En una comunidad muy alejada de la capital, donde todavía no llegaban los conflictos de la Sección 22 contra la 59 en su cruzada por “rescatar” los planteles de los que se creen dueños, como si de verdad los usaran para enseñar a quienes mantienen en último lugar de educación, trabajaba el profesor Samael, encargado de la única escuela, quien, a pesar de que llegaba el martes y se iba el jueves, se preocupaba por sus escasos alumnos.
Un día notó que uno de los pequeños no asistía a clases; preguntó por él y le informaron que se hallaba enfermo. Solícito acudió al humilde jacal del infante y pasó a su lecho.
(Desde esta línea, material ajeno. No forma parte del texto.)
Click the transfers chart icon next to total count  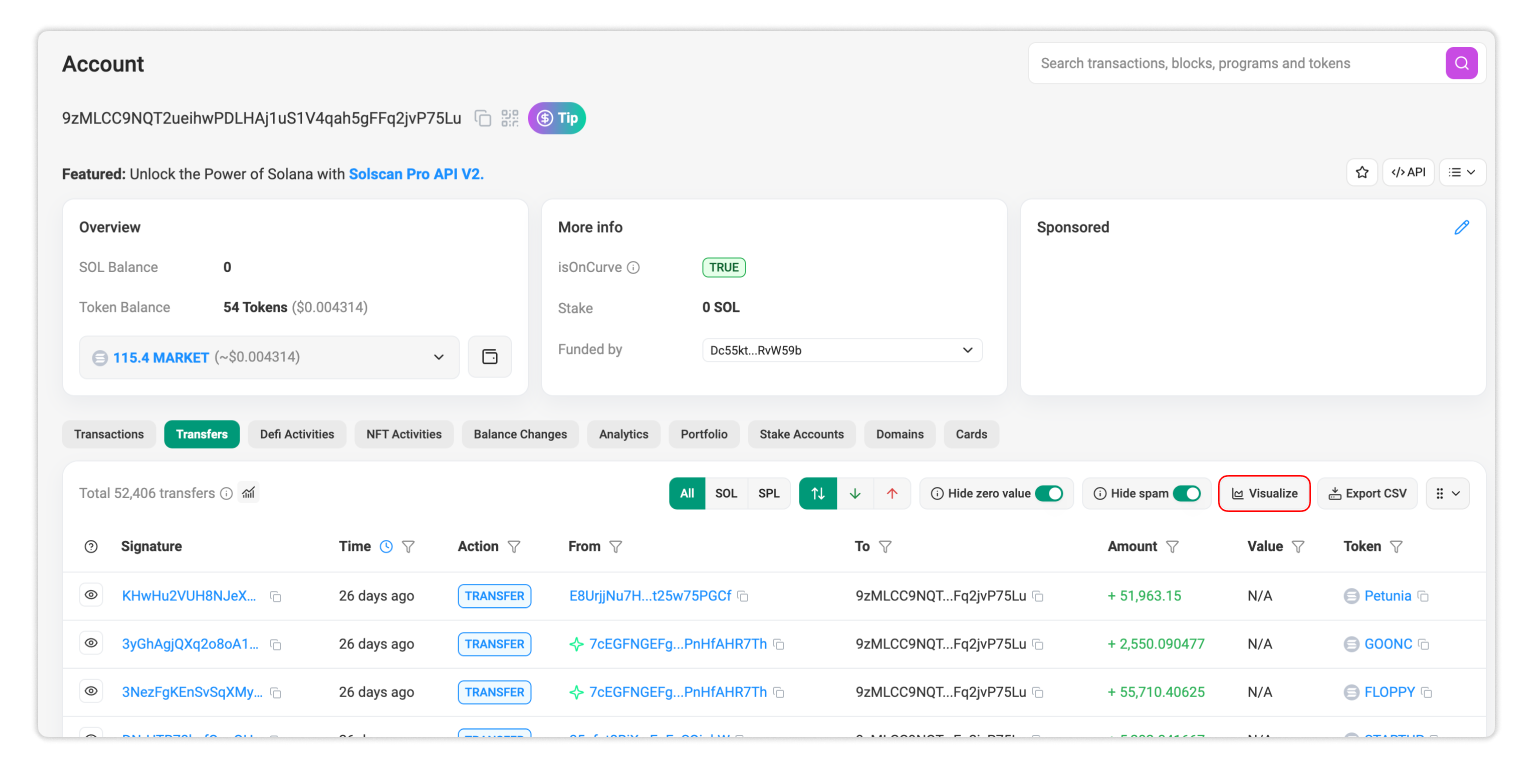[248, 492]
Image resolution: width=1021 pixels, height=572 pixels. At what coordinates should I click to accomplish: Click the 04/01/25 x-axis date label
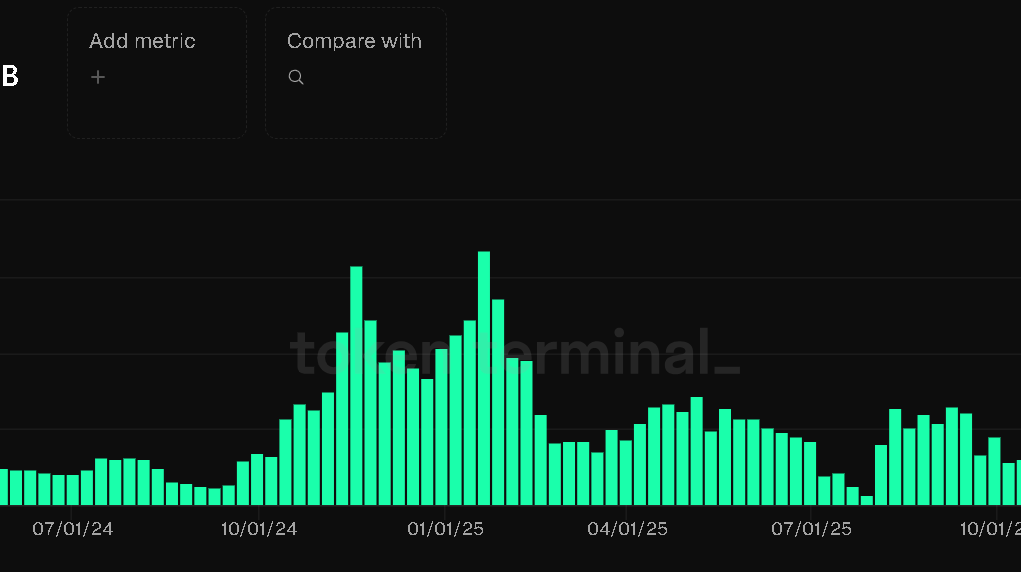click(627, 528)
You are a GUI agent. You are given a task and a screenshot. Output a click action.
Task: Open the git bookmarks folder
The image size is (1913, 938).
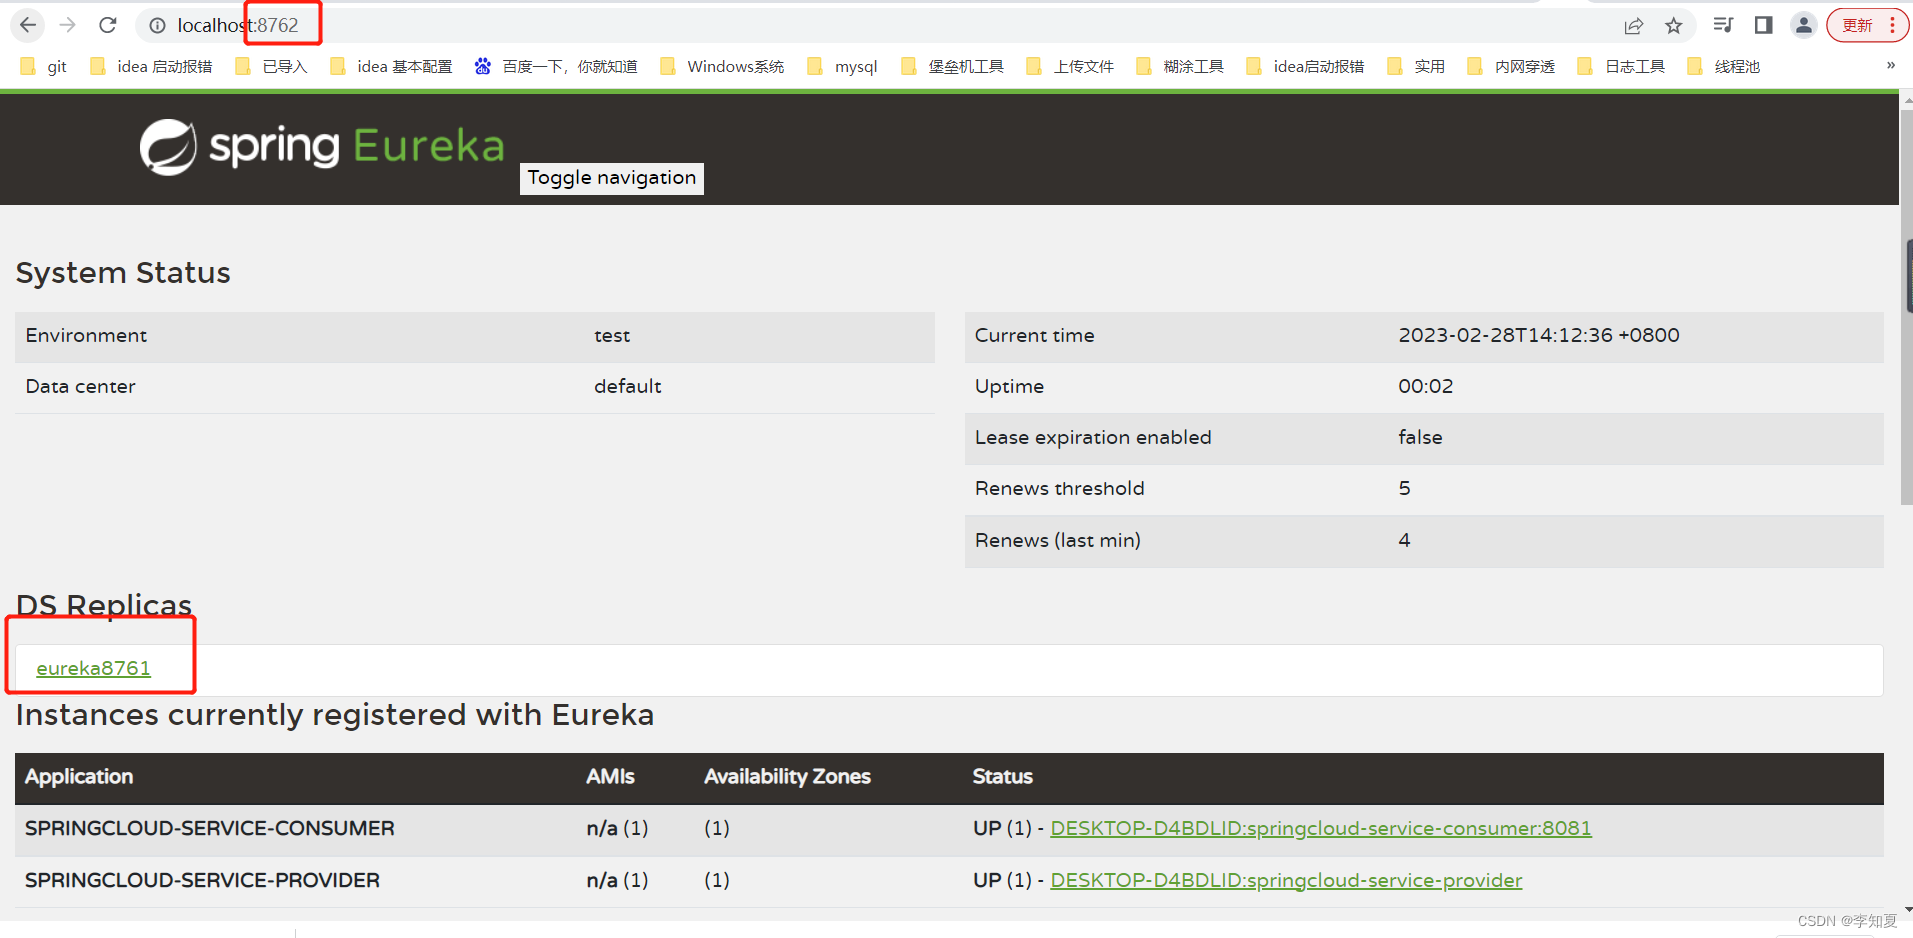coord(44,67)
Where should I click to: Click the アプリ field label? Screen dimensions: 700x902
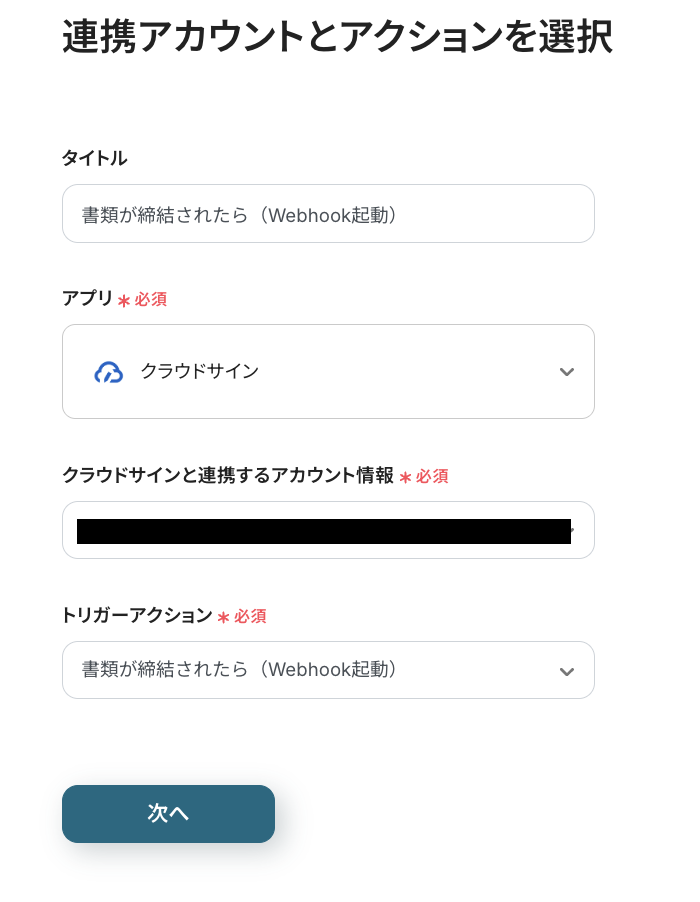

El maestro Samael (a quien también le fascinaba escribir en los periódicos) se percató de que el tono de la piel del enfermo era de un gris verduzco, como el de un cadáver. Asustado, usando su teléfono celular llamó a Servicios de Salud de Oaxaca, que de inmediato envió un helicóptero que transportó al insufrible “Doctor muerte”, Arthur Muxía .
El galeno de la UABJO auscultó al pequeño. No sintió el pulso ni los latidos cardiacos, por lo que sentenció imperturbable:
—Lo siento, ¡este niño está perfectamente muerto!
El infante, haciendo un esfuerzo sobrehumano, trató de incorporarse y dijo con un hilo de voz:
—¡No estoy muerto! ¡No estoy muerto!
— ¡Cállate, chamaco zonzo! ¿Tú sabes más que el doctor?— lo regañó el encabronado profe.